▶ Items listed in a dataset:
####

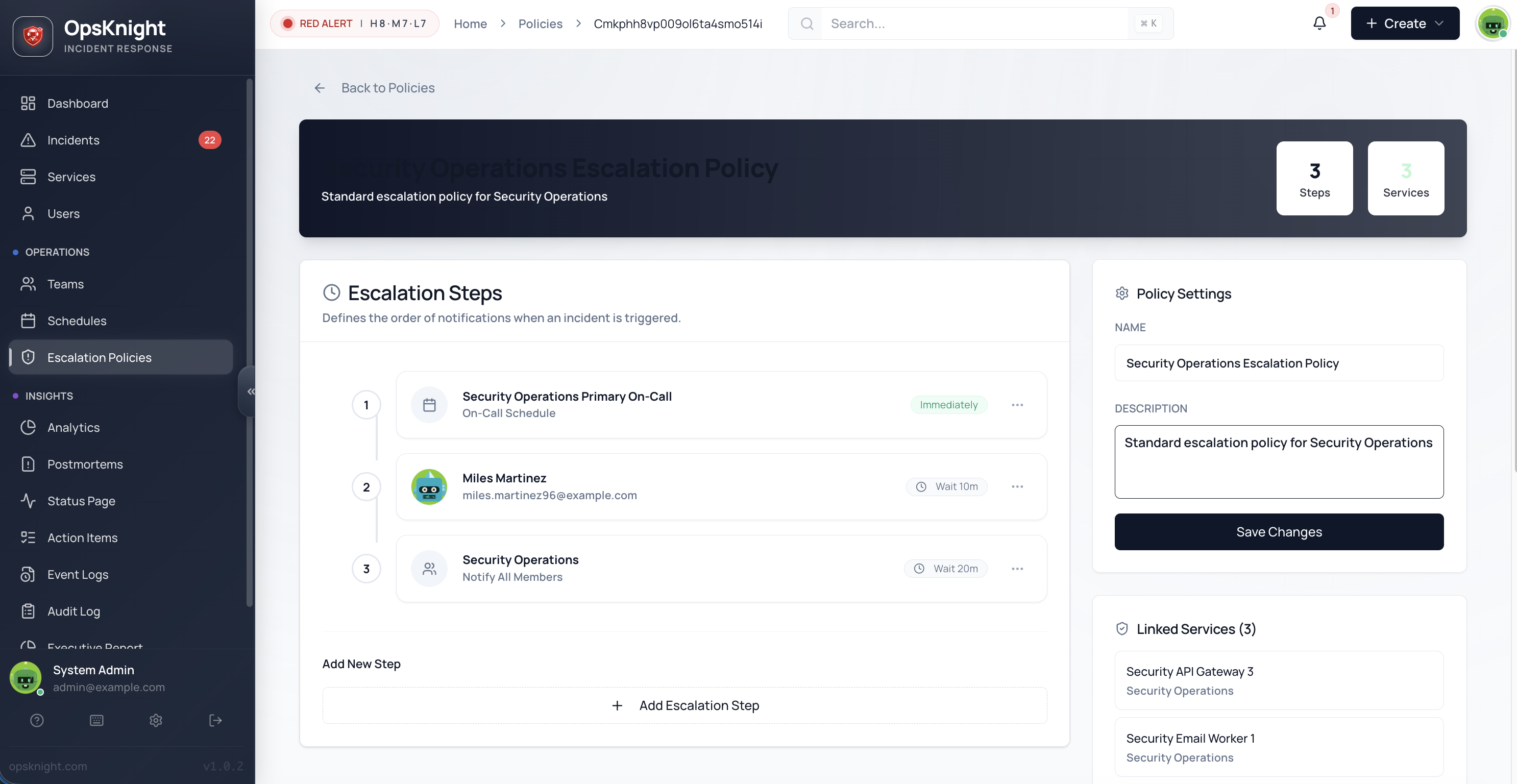The height and width of the screenshot is (784, 1517).
Task: Click the policy Name input field
Action: click(1279, 363)
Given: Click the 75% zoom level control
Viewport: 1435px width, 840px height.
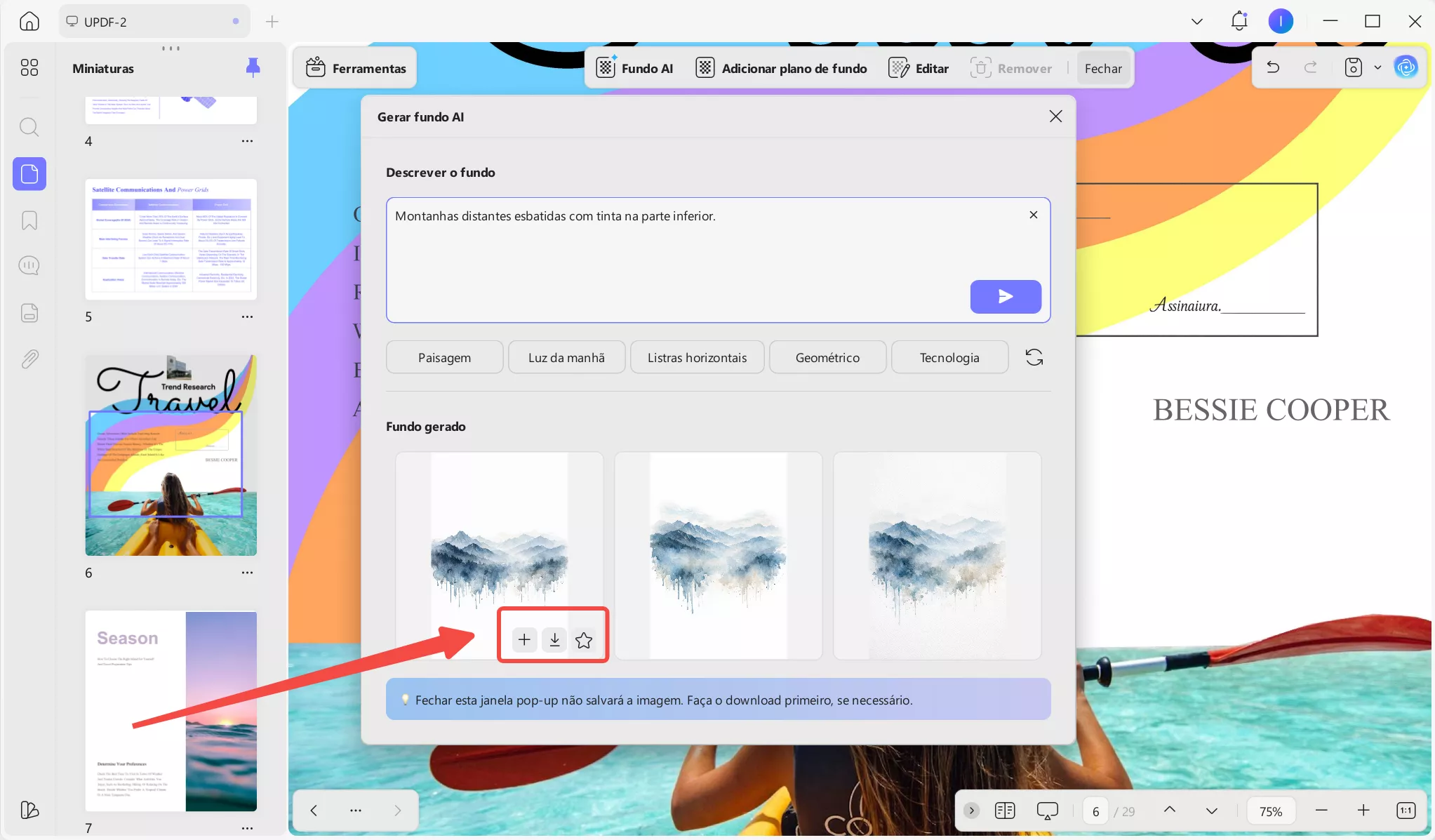Looking at the screenshot, I should [x=1270, y=811].
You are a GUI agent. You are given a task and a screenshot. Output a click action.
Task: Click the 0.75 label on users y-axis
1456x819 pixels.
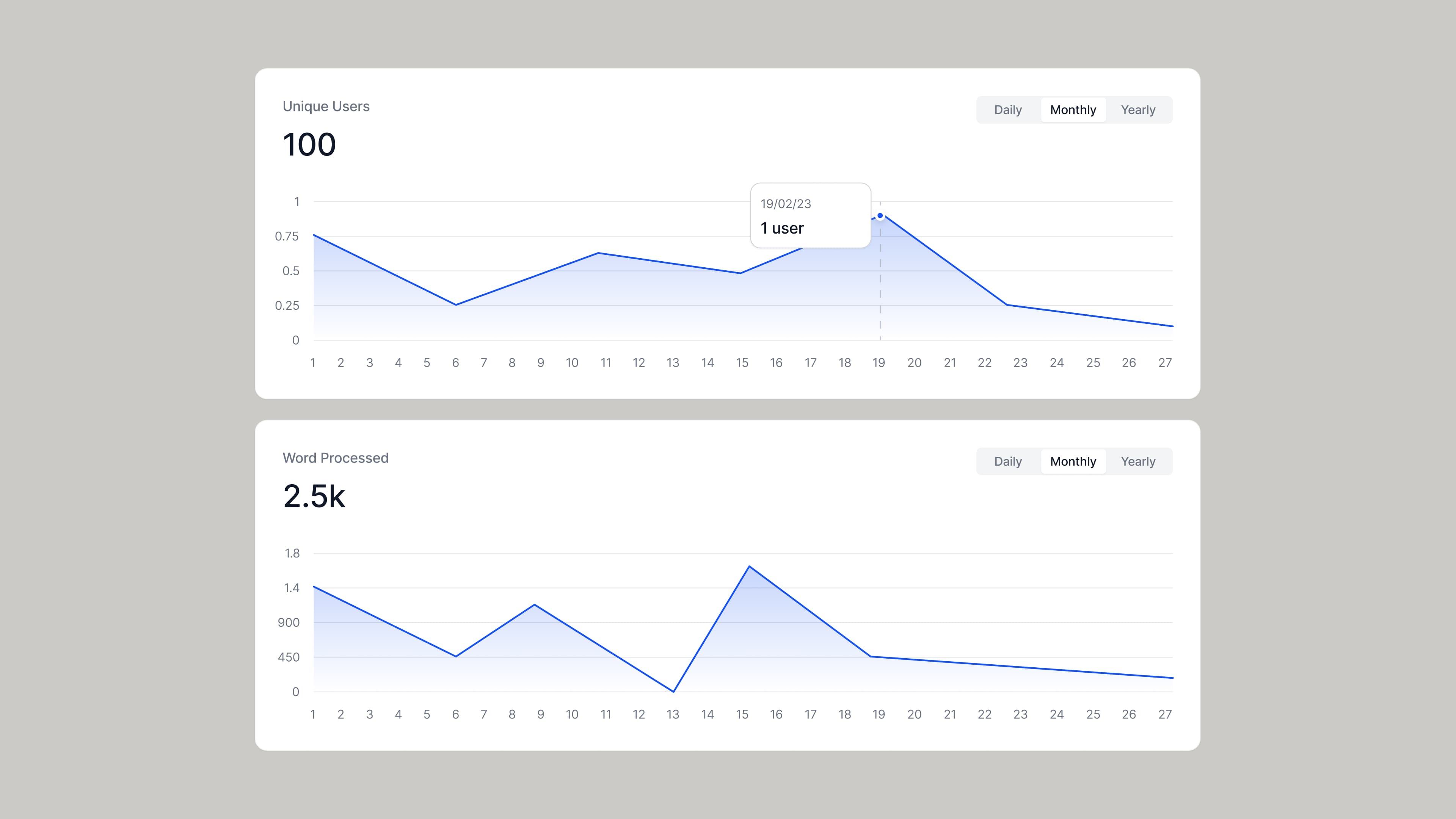[287, 236]
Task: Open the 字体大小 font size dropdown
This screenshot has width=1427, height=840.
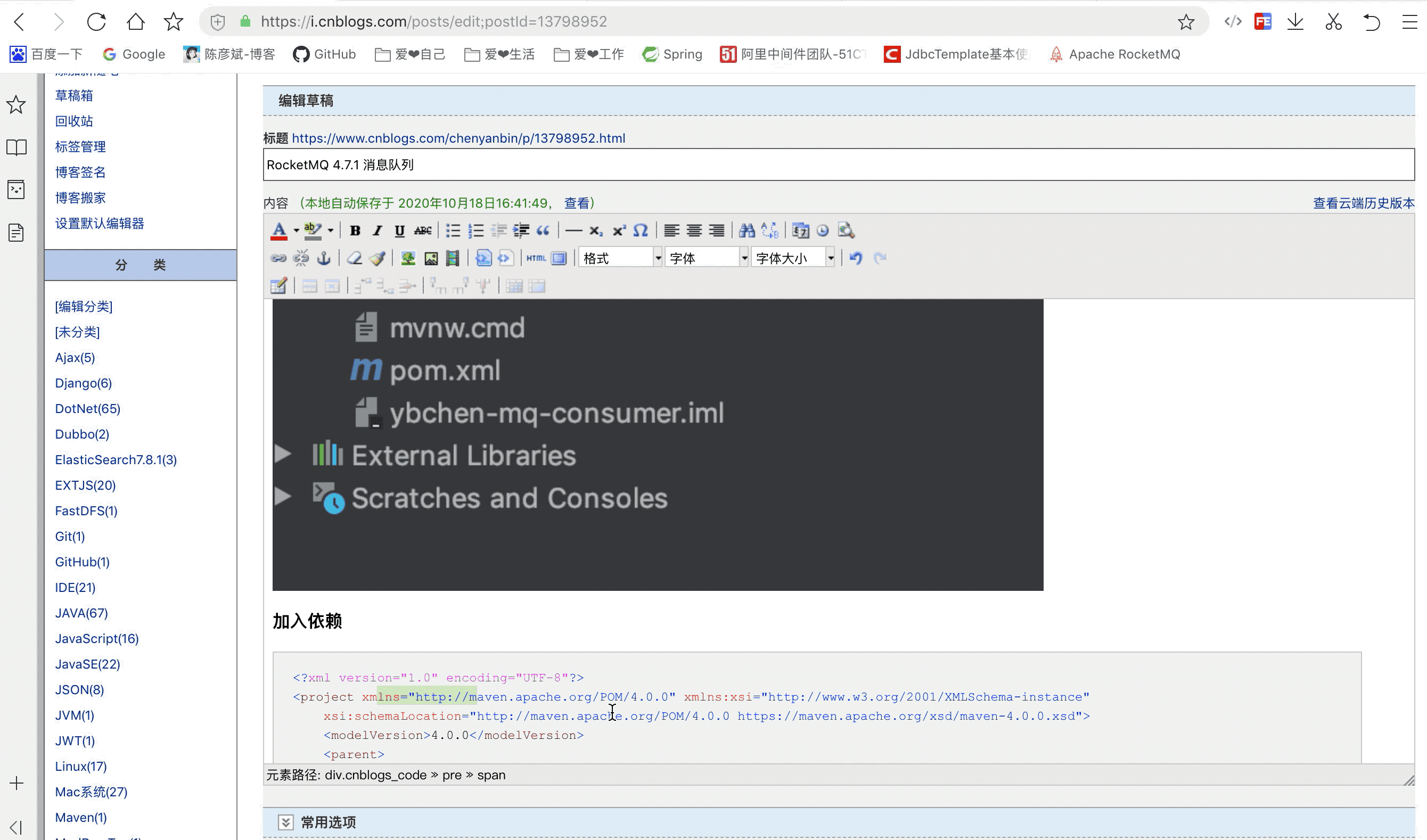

####

▶ Work to be completed: From the records above, copy only the lines running from the line holding "Given: Click the 75% zoom level control" through the line holding "Task: Open the 字体大小 font size dropdown", with no pictures.

▶ Response:
Given: Click the 75% zoom level control
Viewport: 1435px width, 840px height.
Looking at the screenshot, I should [x=1270, y=811].
You are a GUI agent. You are given a task and a screenshot. Output a click action.
Task: Click the 0.75 label on users y-axis
1456x819 pixels.
[287, 236]
Task: Open the 字体大小 font size dropdown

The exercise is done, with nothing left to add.